Christmas Carol
Page 26
“Cyrus,” I murmur, tears stinging my eyes. I hold onto him even harder, hating that this wonderful man ever felt like that in his life. I know some of those scars because of my mother, but I know any small thing I felt was cushioned by my father. For Cyrus there was no cushion, there was only stark reality.
“It’s okay, mi corazón, you don’t need to cry,” he says, his thumb sliding against the corner of my eye. “You don’t understand what you have done.”
“What did I do?” I ask, trying to calm my heart.
“You showed me that life is good, Carol. You showed me that there are people out there who genuinely care about everyone. That there are people who exist who don’t let anger and hate rule them—”
“You’re making me sound like a Saint, Cyrus and I’m anything but. I mean, I kind of hate your parents.”
“I didn’t have parents, mi corazón. I’m not sure what they were, but parents don’t choose to leave their child as a ward of the state while looking for their next high.”
He’s right about that, but my heart still squeezes in my chest at just the thought of someone doing Cyrus like that.
“Cyrus…”
“You would never do that to our child, Carol,” he adds, and I tremble with his words. The mere thought of carrying Cyrus’s child fills me with a happiness that I can’t describe.
“Never,” I vow, my heart in my words.
“I came to Mistletoe, mad at the world, Carol. I was mad because my dream of playing baseball and being a star was crashing around me. I thought I was losing everything, including my dream of proving to others that I was worthy of respect.”
“Your shoulder is healing though. The team’s doctor told you that. You will be able to play for any team you want. I heard what you and your agent were talking about. You don’t have to live in Mistletoe and play here, Cyrus,” I confess, knowing that now is not the time to hold back. I was going to wait until he told me, but it doesn’t matter.
“But would you go with me, Carol? Would you travel with me as I played?”
Relief flows through me like waves. I had hoped, maybe even dreamed since I heard his phone conversation, but I was bracing myself for losing him. I knew it would kill me, but I wanted him to be happy.
“I would follow you anywhere, Cyrus.”
“You would give up your business? Your career? You would move away from your sister?”
“My sister has found someone she loves probably almost as much as I love you Cyrus. She has her life. We’ll always be close, but we don’t need to live close to each other to keep that relationship. As for my career… I can find a way to live my dream, while you live yours.”
“Carol, you were made for this town. You belong here,” he says, bending down to kiss my forehead.
“I don’t understand. I thought you wanted me with you,” I respond, trying to pull away, coming down off of my high of having the man I love wanting me with him. This sudden shift in reality is abrupt… and painful.
“Shhh…” he groans, refusing to let me go. “I do want you with me, mi corazón. I’m just saying that you are home here in Mistletoe. This place feeds your happiness. You love Christmas and everything the holiday stands for.”
I swallow nervously, because he’s not wrong, but I don’t want Mistletoe if it means I can’t have him.
“Cyrus. I know you hate Christmas and I know why. I do love it here, but I love you more. I can be happy anywhere you are.”
He smiles at me, the kind of smile that brightens his blue eyes and makes the rest of the world disappear.
“Mi corazón, do you not understand? You have changed everything for me. You have given me my very own Christmas miracle.”
“I have?”
“Si.
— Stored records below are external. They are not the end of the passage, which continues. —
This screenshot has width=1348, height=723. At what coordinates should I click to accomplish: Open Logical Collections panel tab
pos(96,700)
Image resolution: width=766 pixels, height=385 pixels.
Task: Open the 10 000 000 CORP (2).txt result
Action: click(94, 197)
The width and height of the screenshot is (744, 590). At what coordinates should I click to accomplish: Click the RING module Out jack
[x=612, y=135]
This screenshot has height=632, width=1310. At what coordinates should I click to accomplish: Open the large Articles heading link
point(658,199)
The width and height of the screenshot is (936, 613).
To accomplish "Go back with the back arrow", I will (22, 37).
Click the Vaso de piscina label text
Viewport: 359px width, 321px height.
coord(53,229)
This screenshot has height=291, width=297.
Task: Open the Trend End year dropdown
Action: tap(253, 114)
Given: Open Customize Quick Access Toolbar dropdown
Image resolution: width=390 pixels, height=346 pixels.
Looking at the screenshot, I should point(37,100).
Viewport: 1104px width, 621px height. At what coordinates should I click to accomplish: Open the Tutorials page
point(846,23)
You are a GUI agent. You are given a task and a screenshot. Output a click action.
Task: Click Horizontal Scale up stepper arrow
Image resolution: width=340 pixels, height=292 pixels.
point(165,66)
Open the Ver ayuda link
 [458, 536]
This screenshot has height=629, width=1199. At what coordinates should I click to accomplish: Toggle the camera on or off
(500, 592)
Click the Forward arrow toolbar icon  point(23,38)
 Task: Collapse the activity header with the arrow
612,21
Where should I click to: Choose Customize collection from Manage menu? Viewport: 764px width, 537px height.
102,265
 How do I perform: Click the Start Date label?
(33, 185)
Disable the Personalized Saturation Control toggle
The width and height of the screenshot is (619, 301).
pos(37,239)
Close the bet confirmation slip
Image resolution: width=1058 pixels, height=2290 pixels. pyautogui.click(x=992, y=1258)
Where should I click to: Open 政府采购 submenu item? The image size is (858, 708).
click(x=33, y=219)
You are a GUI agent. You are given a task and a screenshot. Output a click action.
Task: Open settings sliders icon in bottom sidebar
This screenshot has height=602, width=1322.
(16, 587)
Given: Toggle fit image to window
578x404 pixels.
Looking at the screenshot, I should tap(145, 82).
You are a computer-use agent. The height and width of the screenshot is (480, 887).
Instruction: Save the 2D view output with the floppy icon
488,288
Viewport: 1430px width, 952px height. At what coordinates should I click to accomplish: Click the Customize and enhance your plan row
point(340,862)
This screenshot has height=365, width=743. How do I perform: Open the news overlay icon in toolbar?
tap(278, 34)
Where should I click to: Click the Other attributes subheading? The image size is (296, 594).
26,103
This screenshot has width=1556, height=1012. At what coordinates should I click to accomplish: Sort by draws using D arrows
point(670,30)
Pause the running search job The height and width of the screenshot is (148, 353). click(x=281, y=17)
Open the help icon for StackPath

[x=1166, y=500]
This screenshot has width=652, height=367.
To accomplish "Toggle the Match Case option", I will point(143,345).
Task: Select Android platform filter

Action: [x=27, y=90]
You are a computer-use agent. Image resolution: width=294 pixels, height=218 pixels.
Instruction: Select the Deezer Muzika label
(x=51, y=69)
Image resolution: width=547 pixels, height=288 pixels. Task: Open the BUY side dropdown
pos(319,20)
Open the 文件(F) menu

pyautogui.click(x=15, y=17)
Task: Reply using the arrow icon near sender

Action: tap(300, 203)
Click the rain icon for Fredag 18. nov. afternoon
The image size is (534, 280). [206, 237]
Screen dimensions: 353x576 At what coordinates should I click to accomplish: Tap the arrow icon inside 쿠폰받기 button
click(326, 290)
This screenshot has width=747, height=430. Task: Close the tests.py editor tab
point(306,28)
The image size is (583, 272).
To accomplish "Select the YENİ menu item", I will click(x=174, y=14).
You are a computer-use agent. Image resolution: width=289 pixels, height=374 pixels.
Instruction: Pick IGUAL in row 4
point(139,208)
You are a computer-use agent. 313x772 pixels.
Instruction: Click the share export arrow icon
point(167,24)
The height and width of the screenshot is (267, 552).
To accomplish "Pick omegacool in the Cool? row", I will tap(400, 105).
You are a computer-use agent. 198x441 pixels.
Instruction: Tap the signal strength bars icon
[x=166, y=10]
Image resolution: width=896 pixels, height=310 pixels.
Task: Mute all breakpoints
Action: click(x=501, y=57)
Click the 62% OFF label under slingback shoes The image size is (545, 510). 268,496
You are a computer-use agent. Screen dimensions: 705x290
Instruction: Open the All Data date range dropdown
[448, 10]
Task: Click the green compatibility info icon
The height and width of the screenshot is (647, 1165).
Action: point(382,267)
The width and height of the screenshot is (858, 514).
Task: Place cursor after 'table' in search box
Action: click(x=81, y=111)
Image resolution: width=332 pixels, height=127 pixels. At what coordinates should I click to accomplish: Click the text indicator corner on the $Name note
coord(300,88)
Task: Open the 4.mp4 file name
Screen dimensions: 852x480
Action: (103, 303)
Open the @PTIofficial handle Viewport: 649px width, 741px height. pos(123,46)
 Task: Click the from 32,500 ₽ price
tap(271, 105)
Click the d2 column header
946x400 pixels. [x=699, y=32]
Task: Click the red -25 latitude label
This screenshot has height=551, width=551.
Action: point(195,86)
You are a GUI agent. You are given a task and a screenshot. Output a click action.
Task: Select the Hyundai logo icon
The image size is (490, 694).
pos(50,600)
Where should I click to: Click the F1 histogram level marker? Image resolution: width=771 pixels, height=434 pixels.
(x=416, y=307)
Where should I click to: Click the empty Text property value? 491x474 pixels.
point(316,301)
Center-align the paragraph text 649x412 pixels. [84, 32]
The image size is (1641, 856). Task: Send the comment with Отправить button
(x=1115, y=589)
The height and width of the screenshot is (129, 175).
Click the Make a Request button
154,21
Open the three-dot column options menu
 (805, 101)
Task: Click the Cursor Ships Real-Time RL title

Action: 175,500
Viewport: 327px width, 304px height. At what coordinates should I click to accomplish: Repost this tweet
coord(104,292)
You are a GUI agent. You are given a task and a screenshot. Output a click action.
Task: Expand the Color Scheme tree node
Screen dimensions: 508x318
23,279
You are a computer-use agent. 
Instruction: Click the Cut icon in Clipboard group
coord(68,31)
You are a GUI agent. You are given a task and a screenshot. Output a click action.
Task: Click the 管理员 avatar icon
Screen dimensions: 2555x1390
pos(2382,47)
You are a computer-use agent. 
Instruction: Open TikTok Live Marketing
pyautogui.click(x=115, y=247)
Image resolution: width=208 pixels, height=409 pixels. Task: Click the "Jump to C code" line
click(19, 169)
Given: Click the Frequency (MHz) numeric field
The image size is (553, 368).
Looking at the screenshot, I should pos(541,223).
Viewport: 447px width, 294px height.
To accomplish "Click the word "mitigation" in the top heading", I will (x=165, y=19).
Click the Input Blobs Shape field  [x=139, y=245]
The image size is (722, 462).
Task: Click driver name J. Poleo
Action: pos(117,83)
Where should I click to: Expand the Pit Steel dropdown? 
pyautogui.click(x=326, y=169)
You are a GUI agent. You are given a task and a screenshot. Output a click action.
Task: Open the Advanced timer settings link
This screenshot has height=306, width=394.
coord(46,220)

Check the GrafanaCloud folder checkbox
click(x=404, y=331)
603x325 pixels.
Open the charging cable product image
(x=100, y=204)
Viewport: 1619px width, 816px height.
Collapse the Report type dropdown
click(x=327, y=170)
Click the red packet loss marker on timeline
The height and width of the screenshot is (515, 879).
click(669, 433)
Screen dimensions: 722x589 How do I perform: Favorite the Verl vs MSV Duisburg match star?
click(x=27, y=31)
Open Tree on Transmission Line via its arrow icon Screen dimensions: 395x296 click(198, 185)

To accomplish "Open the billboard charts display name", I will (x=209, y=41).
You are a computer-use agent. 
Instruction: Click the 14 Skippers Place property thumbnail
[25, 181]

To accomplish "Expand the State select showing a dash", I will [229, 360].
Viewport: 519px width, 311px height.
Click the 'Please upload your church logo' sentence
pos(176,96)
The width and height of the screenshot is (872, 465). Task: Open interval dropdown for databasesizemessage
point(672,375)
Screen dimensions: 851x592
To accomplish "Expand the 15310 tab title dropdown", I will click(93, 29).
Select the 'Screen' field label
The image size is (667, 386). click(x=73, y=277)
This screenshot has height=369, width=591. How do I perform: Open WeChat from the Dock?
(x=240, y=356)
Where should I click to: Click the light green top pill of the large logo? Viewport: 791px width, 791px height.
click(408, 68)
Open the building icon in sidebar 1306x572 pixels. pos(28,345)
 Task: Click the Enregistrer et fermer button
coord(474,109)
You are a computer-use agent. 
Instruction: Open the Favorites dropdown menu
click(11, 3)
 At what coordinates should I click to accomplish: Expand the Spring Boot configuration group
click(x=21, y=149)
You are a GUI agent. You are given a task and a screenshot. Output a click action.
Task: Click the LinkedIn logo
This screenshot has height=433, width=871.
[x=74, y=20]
You have given me your love and before you came over here I was watching you laughing and talking to the people of Mistletoe and I realized something.”
“What’s that?”
“You’ve given me the one thing I’ve never had and really the only thing I truly wanted all these years.”
“I don’t understand, Cyrus,” I respond helplessly, not knowing what he’s talking about, but recognizing the importance of it just the same.
“You gave me a home, Carol. I love everything about this town now, because I see it through your eyes. This is where I want our children to grow up.”
“Our children…”
“Definitely, mi corazón.”
With his words he drops down onto a knee and looks up at me. My heart is beating crazily.
I watch as his hand slips down into his pocket and he pulls out a small jewelry box. I gasp, his face blurring as tears begin to well up. I can’t believe this is happening.